Brasserie du Port – A rich, buttery taste of the South of France
For a long time, the area around the Night Market was like a frontier country for the average ex-pat, A border land beyond which lay uncharted territory and signs which read ‘Here Be Monsters…And No Nice Restaurants!’.

This barrier was broken by Chinese House, a lone beacon of culinary promise on the way to the Japanese Friendship Bridge. This has just been joined by Brasserie du Port. As befits the typical image of a brasserie, the owner Jean-Pierre is a genial, middle aged, French gourmand, but the deco has not a hint of rural France about it. Indeed, with its tropical foliage, flagstones and glass surround, it brings to mind the conservatory café in a botanical gardens.

This effect is supported by the walls, which have an appearance somewhere between a rammed earth mottle and a velvet sheen. The whole effect is warm and inviting. This is Jean-Pierre’s fourth venture in Phnom Penh, preceded by L’empree Vue, Le Cyclo and Le Sako, and it aims to provide quality French cooking at an affordable price. With a Formule Brasserie providing a three course meal for less than $10, it is an ideal venue for business lunches.

For starters we enjoy Poivrons Grillés à la Provençale and Assiette de coquillages farcis. The Poivrons Grillés have the juicy, fruity softness of capsicum counterpointed by the salty tang of anchovies, perhaps a little oily for some palettes, but a refreshing start.

The Assiette de coquillages is a delight; the wonderful saline tang of fresh seafood combined with just enough butteriness to envelope the mouth with a lasting savour. The starters are both beautifully well presented, and whilst the portions are not niggardly, neither are they overlarge.

For mains, we sample an Onglet à l'échalote au beurre maître d'hôtel and and a freash Mekong river fish with Aoili Provençale.

The Onglet à l'échalote is a healthy portion of steak, buttery and full bodied in taste, although the locally sourced meat is perhaps a little stringier than you would expect to be served in France. The beef is complemented well by a sharp, French mustard.
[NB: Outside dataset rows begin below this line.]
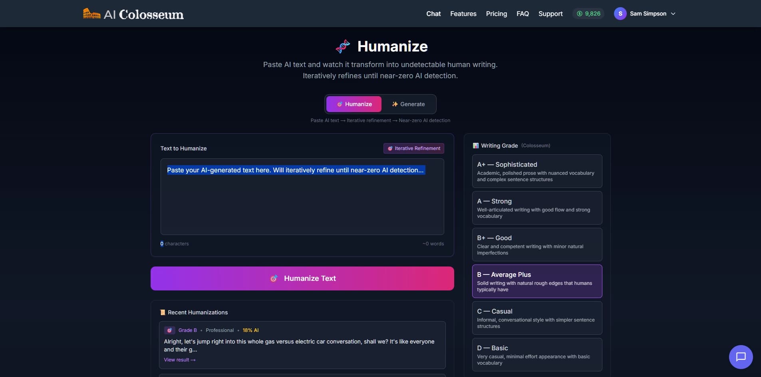Image resolution: width=761 pixels, height=377 pixels.
Task: Expand the Sam Simpson account dropdown chevron
Action: [x=673, y=14]
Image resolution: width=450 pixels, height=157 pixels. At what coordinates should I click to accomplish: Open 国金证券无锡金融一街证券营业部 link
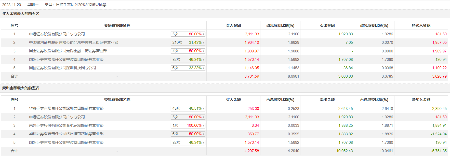(x=68, y=51)
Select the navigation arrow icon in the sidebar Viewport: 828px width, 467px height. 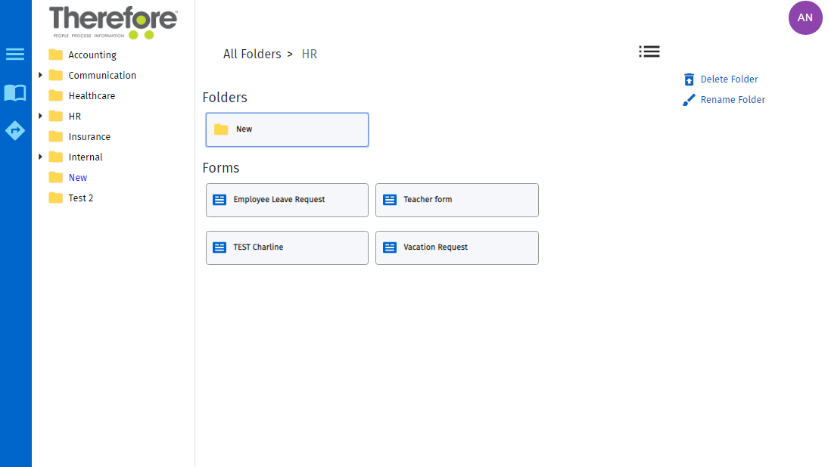pos(15,130)
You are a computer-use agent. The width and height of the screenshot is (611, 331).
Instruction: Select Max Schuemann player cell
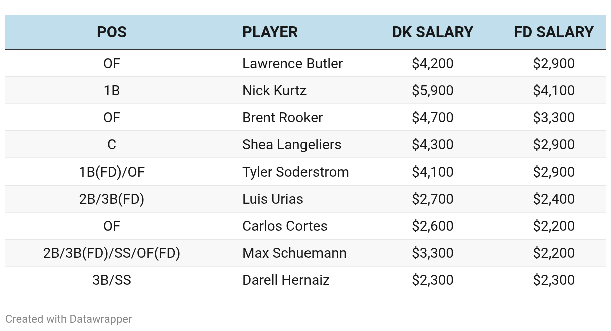(294, 253)
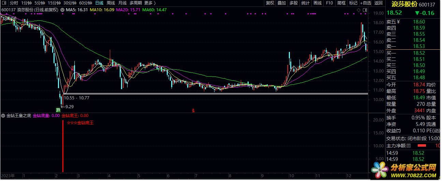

Thefresh, Mekong fish is soft and delicately flavoured complemented by a trio of garlicky mashed potatoes, each with a subtly different flavour.
For dessert we had Tarte Tatin and Crème caramel.

The crumbly texture of the Tarte Tatin, combined with gentle, almost floral apple slices and softened by a rich, creamy vanilla ice-cream is pleasing to the palette.
The Crème Caramel has a springy texture and a thick,custardy taste, with that sugary rush of caramel providing a little zing to the dish.
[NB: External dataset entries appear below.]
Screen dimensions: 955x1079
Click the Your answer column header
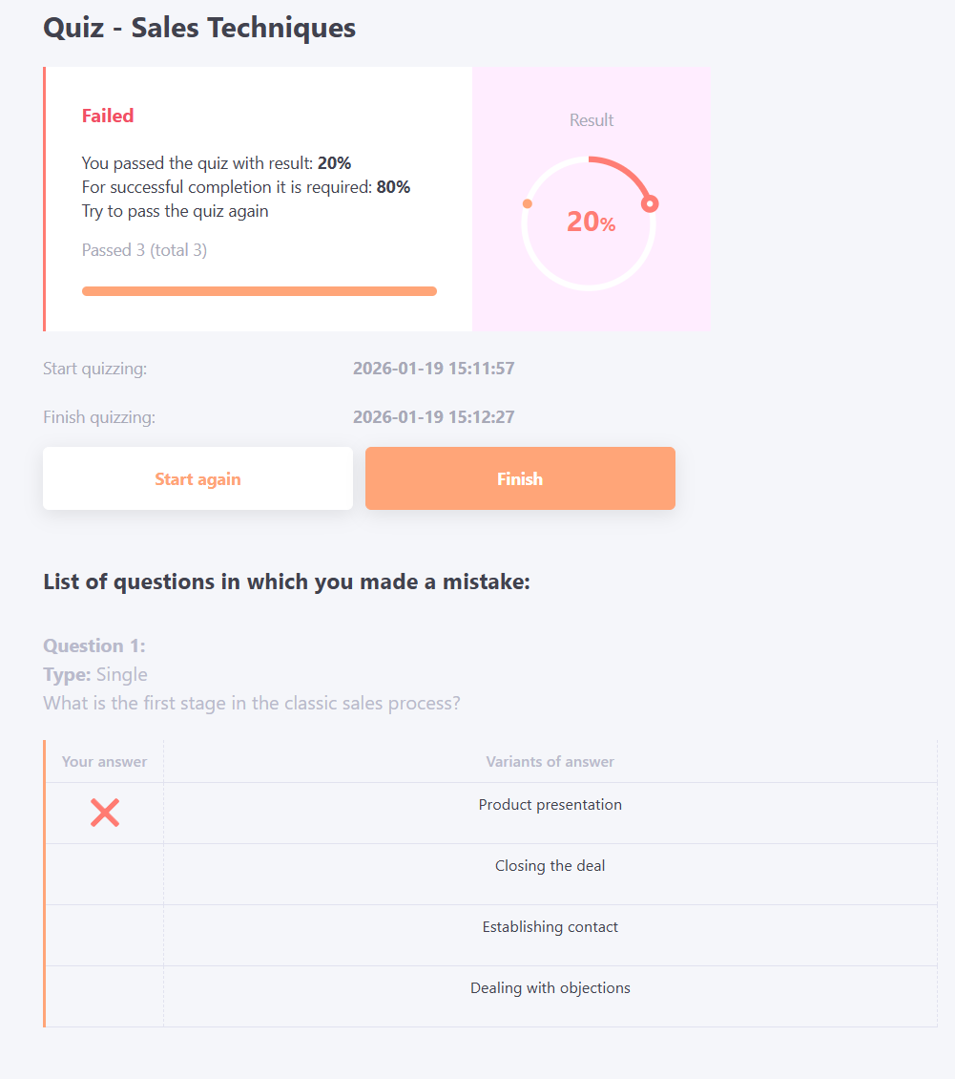(104, 762)
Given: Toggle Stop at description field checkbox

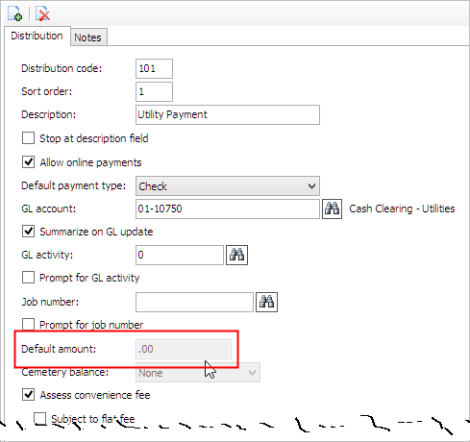Looking at the screenshot, I should pyautogui.click(x=28, y=138).
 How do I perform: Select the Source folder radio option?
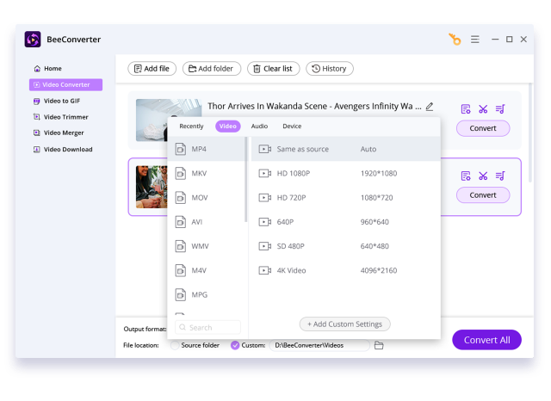176,345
The bar is also generously stocked with a range of good European wines, some fine French brandies and, to my great delight, a variety of Scottish single malt whiskies.
For those not partial to the French triumvirate of garlic, butter and salty tastes, this is not the place for you. But for those seeking good quality French cuisine, made with fresh, local ingredients at a price that won’t burn a hole in your wallet, this would be a good venue to check out.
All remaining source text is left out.